Estudo mostra empresas que mais cresceram

Com o sétimo melhor desempenho nacional, a Carbo Gás experimentou incremento de 436% nos últimos três anos

Marina Falcão

O que há em comum entre as empresas pernambucanas Provider, Gratícia Alimentos, Kronorte, Carbo Gás, Estaf Equipamentos e JBR Engenharia? Todas constam na lista das 200 Pequenas e Médias Empresas (PMEs) que mais cresceram no Brasil nos últimos três anos elaborada pela consultoria Deloitte em Parceria com a revista Exame. O estudo mostra que com menos de cinco anos de mercado essas seis organizações encerraram 2008 com receita líquida entre R$ 5 milhões e R$ 200 milhões.

Com o sétimo melhor desempenho nacional, a Carbo Gás experimentou incremento de 436% nos últimos três anos, saindo de uma receita líquida anual de R$ 3,1 milhões para R$ 17 milhões. A empresa atua no ramo de produção e distribuição de gás carbônico, muito utilizado na indústria de refrigerantes. A fórmula do sucesso, segundo diretor-executivo Fernando Mota, está na proximidade com os clientes. “O número do meu celular está estampado nos carros de distribuição. Estou disponível a qualquer hora. O resultado é que hoje fornecemos para gigantes como Ambev, Frevo e Schincariol”, conta.

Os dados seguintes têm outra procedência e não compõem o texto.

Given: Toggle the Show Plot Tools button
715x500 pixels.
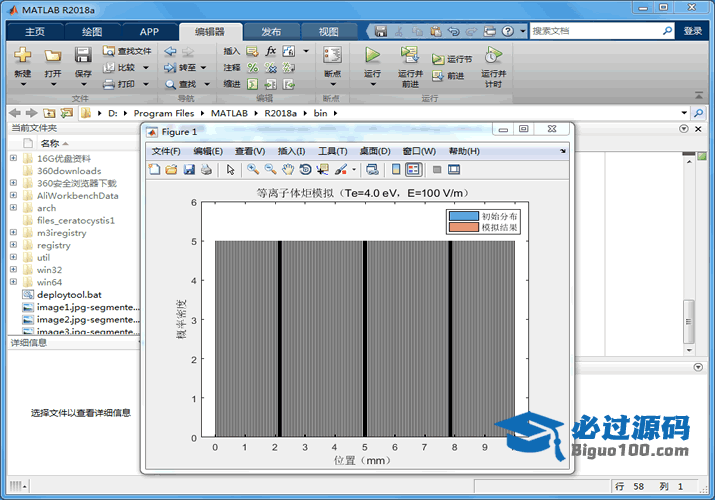Looking at the screenshot, I should 454,170.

Já a Gratícia acumulou um saldo positivo de 81% nesses últimos três anos, saindo de uma receita líquida de R$ 6,4 milhões para R$ 11,7 milhões. O crescimento da Provider – prestadora de serviço de call center e sistemas na área de TI – foi de 94,9%, saltando de R$ 84 milhões para R$ 163 milhões.

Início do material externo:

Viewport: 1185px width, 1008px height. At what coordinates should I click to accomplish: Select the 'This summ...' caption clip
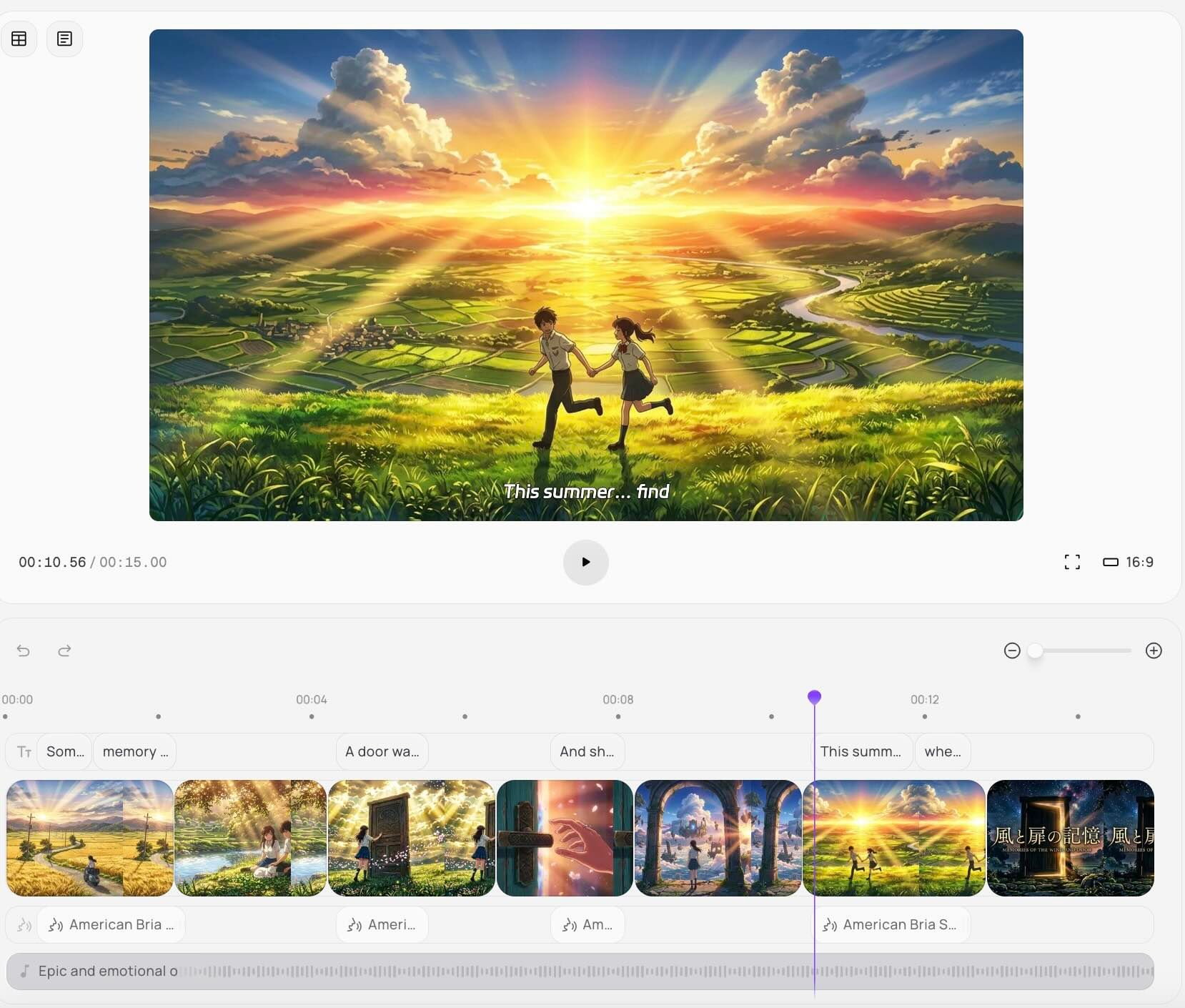point(861,751)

Produzindo implementos para transporte rodoviário, a Kronorte cresceu 70%, alcançando uma receita líquida de R$ 29,5 milhões em 2008, contra R$ 17,2 milhões em 2006. Em Olinda, a Estaf, especializada na locação de equipamentos para obras e eventos, registrou alta de 57%, passando de um faturamento de R$ 8 milhões para R$ 12 milhões. O resultado foi semelhante ao registrado pela JBR Engenharia (51%), fornecedora de estruturas pré-fabricadas de concreto, como pilares e vigas.

“Todas têm em comum o fato de possuírem um alto nível de qualidade e transparência na administração de seus ativos. Com isso, elas se mostram mais preparadas para fazer parte da cadeia dos grandes contratantes”, avalia gerente sênior do Corporate Finance, Valério Veloso.